*Extracted text*
<<<<
In contrast to existing technologies such as continuous glucose monitoring (CGM) devices which can only measure glucose, we measure other biomarkers. Besides being invisible, the differentiator is also that we measure ketones (an acid made by the liver), body temperature, and lactate levels. At a later stage, our sensor could also be linked to an insulin pump so that people with diabetes would not have to intervene.
Combining measurements of glucose and these other metabolites could help patients and healthcare providers to respond better to the risk of their condition, such as rising or falling glucose levels, but also to detect life-threatening ketoacidosis.
Chivot: There are many digital health technologies including personal health companion apps, AI-powered telemedicine, and medical sensors. How do you see their role and impact evolving in the healthcare industry, for both companies and their users?
Delbeke: I hope there will be more regulatory support, and more reimbursement schemes, so that companies can launch these products at scale, both hardware or hardware-less products. It could make digital health applications a lot more convenient to use and efficient.
For patients, using these products and applications could reduce the need for frequent physical follow-ups or the prompts to monitor their conditions, lead to the greater personalization of therapies, and increase quality of life dramatically. It is more comfortable, practical, and therefore relaxing to be able to manage your own condition more easily. Psychologically, this matters as well: Patients won’t have to wear a patch sensor that can break or slide off with sweat or water. Of course, these apps should not overwhelm people with data, but provide data that is relevant, and diligently. As more therapies become available, each could be adapted to personal treatments and help in the follow-up of interactions between patients and caregivers.
Chivot: There are about 500 million people living with diabetes today. What is your plan to reach out to them?
Delbeke: We are still developing our technology and refining it, by involving people with diabetes, doctors, and medical experts to improve our product development. Our commercial strategy will only be developed at a later stage. Because our technology is a device that requires to be inserted under the skin, it is not just any off-the-shelf product.
We can measure multiple metabolites, but as a scale-up company we must first focus on people with diabetes. There is a huge need for our technology among this particular population of patients. But beyond, at a later stage, a multi-metabolite platform could also address other conditions than diabetes.
Chivot: The COVID-19 pandemic accelerated the development and use of medical technologies. How has it shown their potential? What was missing that should be there next time, so that we can fully put them to use and harness that potential more?
Delbeke: If we look at diabetes specifically, the increasing prevalence of diabetes in combination with the pressure on healthcare costs and growing shortage of healthcare professionals, calls for another approach. Digital technologies and innovative medical technologies can expand access to care without further increasing the pressure on health systems and payers. Easing the development of digital applications by avoiding a heavy regulatory burden, and reimbursement schemes for apps would be helpful. From the technology point of view, interoperability and data compatibility must become a priority of all stakeholders that develop data technologies. Universal interoperability among medical devices, software, etc. will increase data flow and improve the interpretation of data between devices, apps, patients, and healthcare professionals. Legislation and/or regulatory policies that enforce standards for interoperability can fast-forward this. These have gotten more attention since the pandemic, and accelerated this process to ensure applications become more widespread and get to the level of importance they deserve. But there is a long way to go.
>>>>
*Entries supplied*
<<<<
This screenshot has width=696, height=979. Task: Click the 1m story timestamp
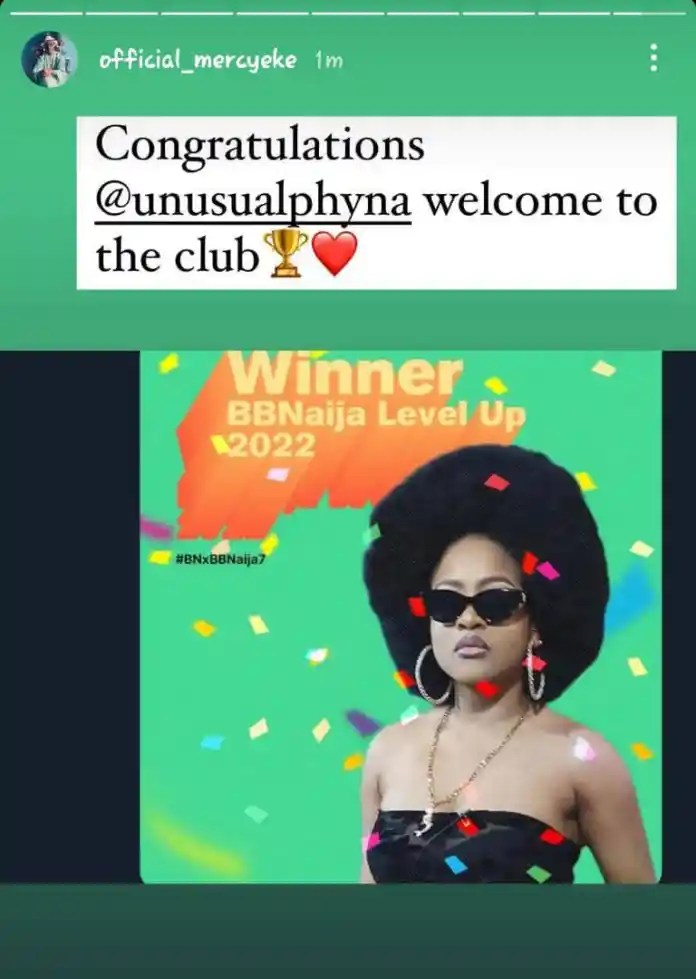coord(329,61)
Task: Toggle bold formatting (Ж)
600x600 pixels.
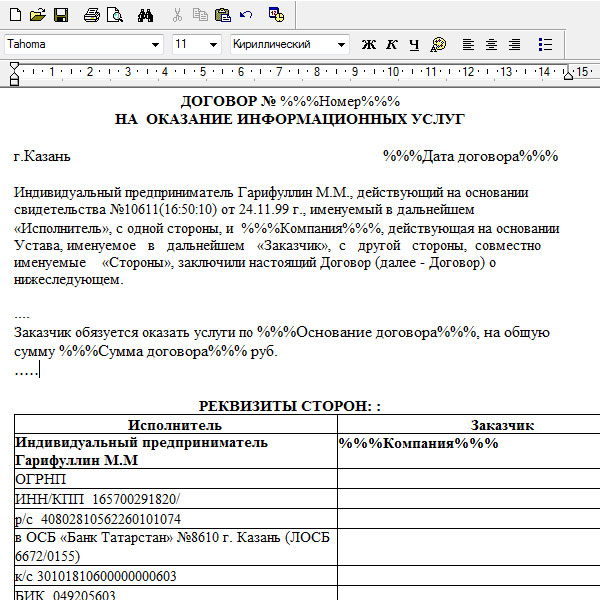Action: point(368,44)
>>>>
<<<<
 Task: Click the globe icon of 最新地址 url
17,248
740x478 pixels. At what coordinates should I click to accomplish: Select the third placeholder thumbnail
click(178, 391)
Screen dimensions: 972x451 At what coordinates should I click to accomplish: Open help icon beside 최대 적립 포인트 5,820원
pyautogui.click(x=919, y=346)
>>>>
*Directions*
A – According to the interview, which measurements does the sensor take besides glucose?
B – Extract the interview passage from "In contrast to" to "detect life-threatening ketoacidosis.".
C – Summarize the interview in two sentences.

*Response list*
A – Ketones, body temperature, and lactate levels.

B –
In contrast to existing technologies such as continuous glucose monitoring (CGM) devices which can only measure glucose, we measure other biomarkers. Besides being invisible, the differentiator is also that we measure ketones (an acid made by the liver), body temperature, and lactate levels. At a later stage, our sensor could also be linked to an insulin pump so that people with diabetes would not have to intervene.
Combining measurements of glucose and these other metabolites could help patients and healthcare providers to respond better to the risk of their condition, such as rising or falling glucose levels, but also to detect life-threatening ketoacidosis.

C – The interview describes an invisible sensor that, unlike glucose-only CGM devices, also measures ketones, body temperature, and lactate, which could help patients respond to rising or falling glucose levels and detect life-threatening ketoacidosis. Delbeke calls for more regulatory support, reimbursement schemes, and interoperability standards so digital health products can scale, and says the company will focus first on people with diabetes before a multi-metabolite platform could address other conditions.